Our School of History offers a large number of modules, including special subjects in second and third year, which reflect their academics research interests.  Core modules  have large student numbers, but optional/special modules have comparatively small student numbers, yet the library must resource all modules, and each module comes with a lengthy reading list (see below).  Also, staff changes means that new academics bring new research interests and develop new modules of study, which again need to be resourced by the library.  It takes time to develop a collection of library resources. 

Reading Lists

Is the history reading list part of the problem, and not the solution?  What is the purpose of a reading list?  Should it provide students with key introductory readings to a subject, or should it be a complete body of knowledge on a subject?  The history reading list is a work of wonder – perhaps more accurately described as a bibliography.  Students (rightly) expect all items on their reading list to be available in their university library.  However, financial constraints mean that the library struggles to provide one copy of each item on a history reading list, let alone providing multiple copies to cope with high student demand.  

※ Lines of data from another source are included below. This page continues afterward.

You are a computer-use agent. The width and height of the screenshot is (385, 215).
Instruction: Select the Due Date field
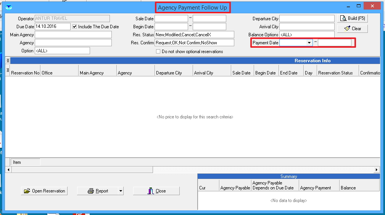point(52,27)
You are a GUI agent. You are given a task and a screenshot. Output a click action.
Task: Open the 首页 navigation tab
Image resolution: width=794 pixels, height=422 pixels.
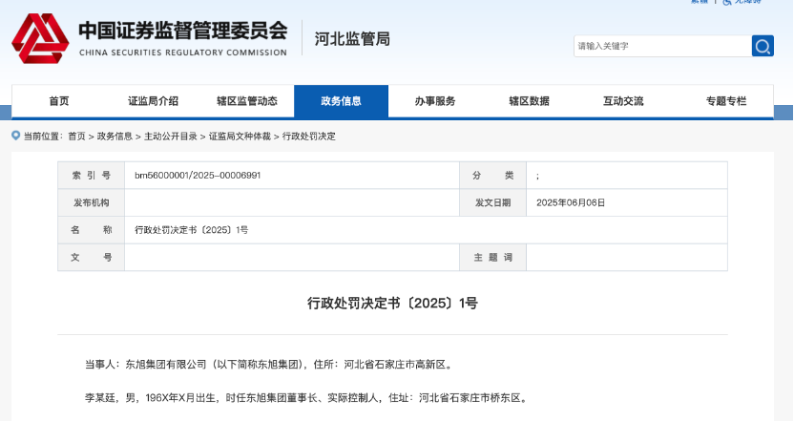tap(59, 101)
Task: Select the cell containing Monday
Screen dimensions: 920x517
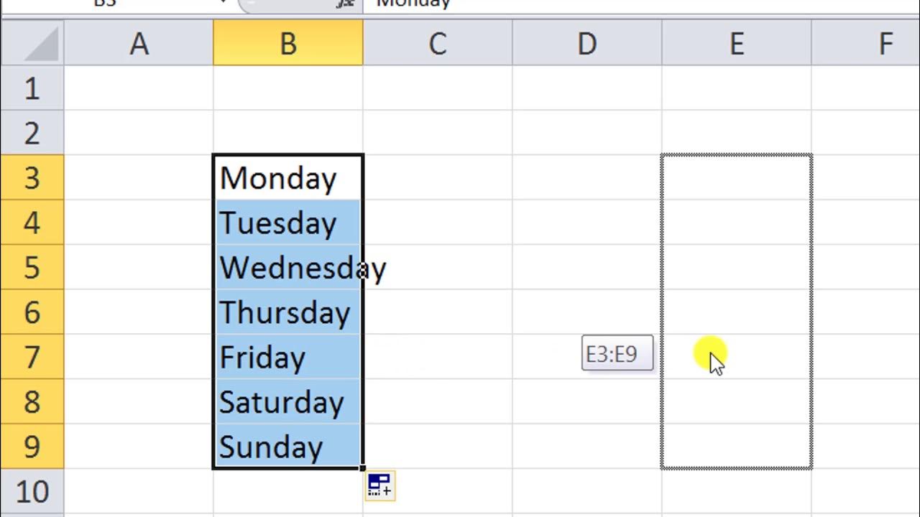Action: (x=288, y=177)
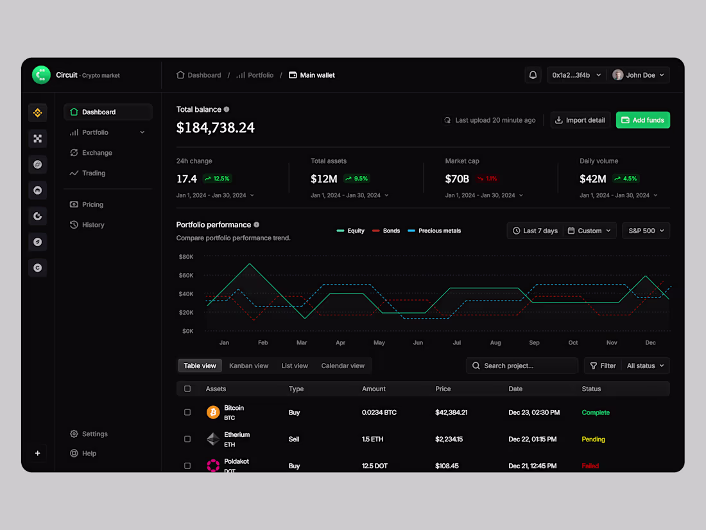Select the Kraken exchange icon

point(37,190)
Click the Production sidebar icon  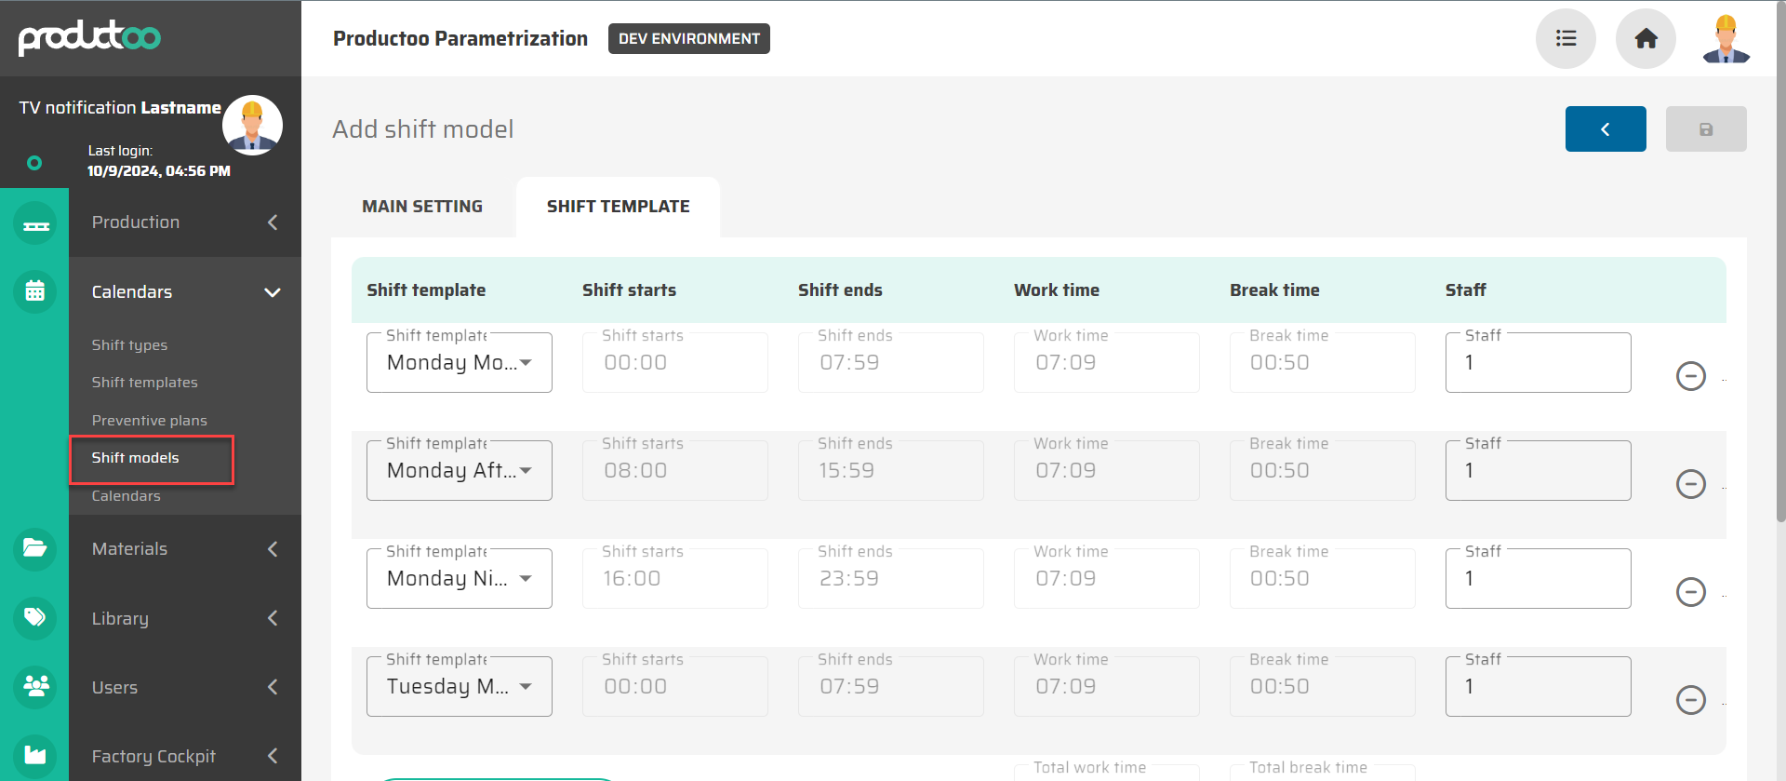(x=35, y=223)

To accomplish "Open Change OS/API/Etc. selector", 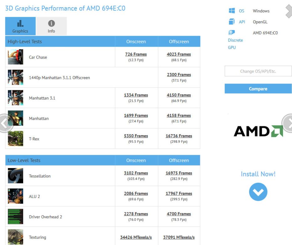I will pos(258,71).
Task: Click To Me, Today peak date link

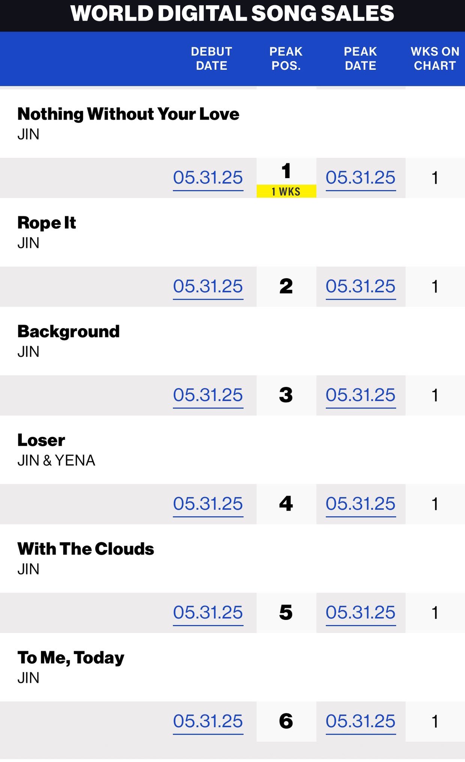Action: tap(361, 722)
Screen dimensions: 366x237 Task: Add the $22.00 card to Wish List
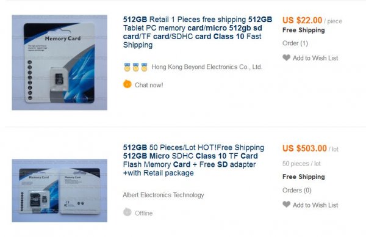click(x=315, y=58)
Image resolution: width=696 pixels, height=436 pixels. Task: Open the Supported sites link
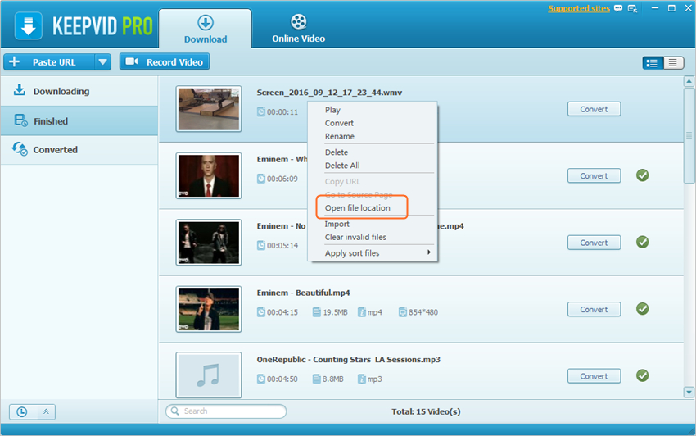click(x=579, y=9)
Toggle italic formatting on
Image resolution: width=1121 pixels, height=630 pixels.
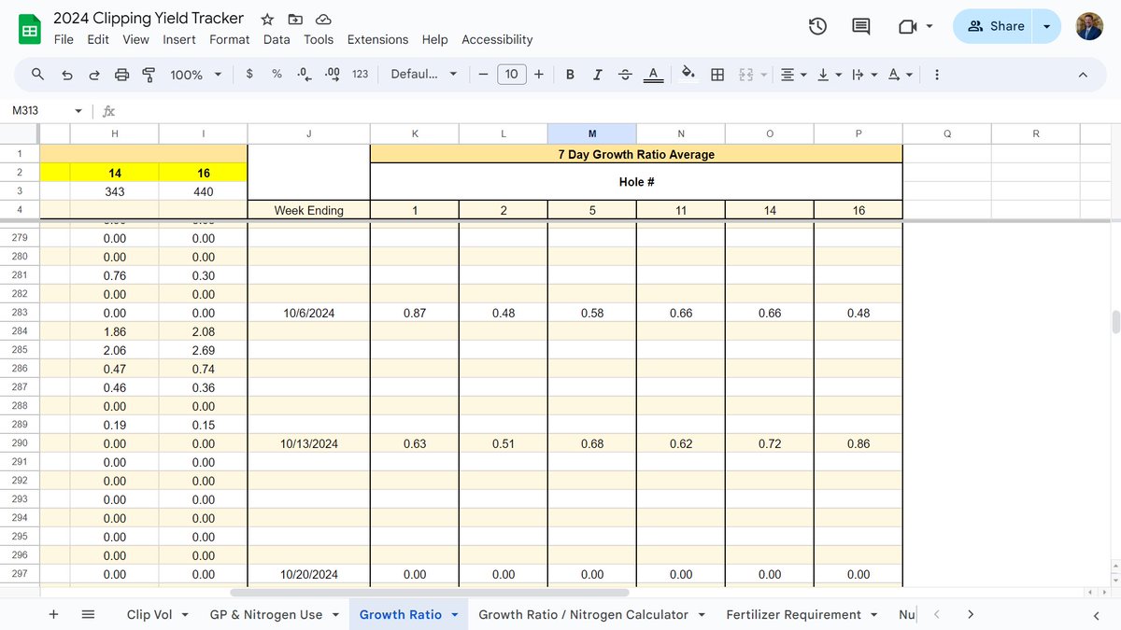(597, 74)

All of the universities had an electronic reading list system (either proprietary or in-house), but were at various stages of implementation, with some university’s mandating it’s use, and others using in on a voluntary basis.  There is a reluctance to use electronic reading list systems from academics with long reading lists.  While the electronic reading list system gives the library access to reading lists; it does not appear to resolve problems regarding resourcing reading lists.  All universities experienced problems purchasing adequate resources – regardless of the generosity of their library budget. 

Skinner found that history academics want their library to provide a broad range of resources (multiple titles not copies), and they are generally pleased with their library’s collection.  However, the history students’ most common complaint is that the library “does not have enough books” (multiple copies of a single title).  Academics want their students to become independent learners and researchers, and to go beyond their reading list.  Yet they continue to provide long reading lists for modules, including recommended reading for essay titles, which does not encourage their students to conduct independent research, and use other library resources. 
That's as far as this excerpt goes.